Depuis quelques années, des mesures de défiscalisation immobilières se sont succédé dans le but de relancer l’investissement locatif dans le neuf en France. Ainsi en est-il de la loi Duflot. Cependant, dans un souci de loyer impayé et de vacance locative, fréquente, les investisseurs hésitent souvent à se lancer dans ce type d’investissement. C’est en ce sens qu’avec le régime Duflot, des dispositions ont été prise afin de garantir les loyers et réussir par la même occasion l’investissement.
Les types de risque possible en Duflot
Il existe plusieurs cas qui ne jouent pas en faveur de l’investisseur lors de la mise en location d’un logement. Ainsi en est-il :
- du non-paiement des loyers du locataire pour plusieurs mois. Cette situation est assez désagréable pour le locataire car la plupart des cas, les loyers sont souvent la contrepartie d’un emprunt.
- de la vacance locative, pour une durée indéterminée des fois.
- de l’absence du premier locataire, or avec la loi Duflot, il est impératif de mettre le bien en location dans les douze mois suivant la mise en location du bien.
- des dommages possibles causés par les locataires à leurs départs.
- des dépenses liées aux procédures d’expulsion.
Conseils pour lutter efficacement contre les loyers impayés en Duflot
Il existe plusieurs moyens pour garantir ses loyers en loi Duflot.
Bien choisir son bien
La première chose à faire est de prévoir les impayés. Pour ce faire, il faut bien choisir l’emplacement du logement. En effet, un bien situé dans une zone ou un quartier en développement, un bien, se trouvant à proximité des commodités, ne risque pas de ne pas trouver des locataires.

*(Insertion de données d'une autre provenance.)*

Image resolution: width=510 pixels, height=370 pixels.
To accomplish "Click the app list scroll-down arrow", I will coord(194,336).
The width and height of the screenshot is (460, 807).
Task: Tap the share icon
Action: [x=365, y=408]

Outre cela, en loi Duflot, le principe est de respecter un plafonnement des loyers. Cette exigence est avantageuse pour l’investisseur, car pratiquement, en suivant ces plafonds, les biens sous la loi Duflot ont un loyer plus inférieur (20 %) à celui pratiqué sur le marché.
Souscrire à des assurances
Contre les loyers impayés, l’investisseur peut souscrire à une assurance chez les assureurs privés ou auprès de l’Etat. Les assurances privées offrent souvent la garantie de base qui renferme les loyers impayés, les dégradations des logements et les dégradations immobilières. Ce type d’assurance est souvent facturé aux environs de 2 % du loyer (toutes charges comprises). Depuis 2007, il est également de possible de se faire rembourser contre les loyers non dus par les locataires par l’’intermédiaire de l’Etat. Ceci peut se faire par la souscription à une Garantie Loyer Impayé (GLI). En principe, ce dernier prend en charge les impayés, les dégradations des logements après une mise en location et enfin, les charges liées à une éventuelle poursuite en justice des locataires. Le coût de ce type d’assurance varie entre 2 et 2,5 % du loyer, charges comprises.
Pour lutter contre les vacances locatives, l’investisseur peut également souscrire à une couverture en ce sens. Le coût de ce dernier varie également entre 2 et 2,5 %. Toutefois, il est à remarquer que ce type d’assurance n’est pas compatible avec une souscription à une GLI.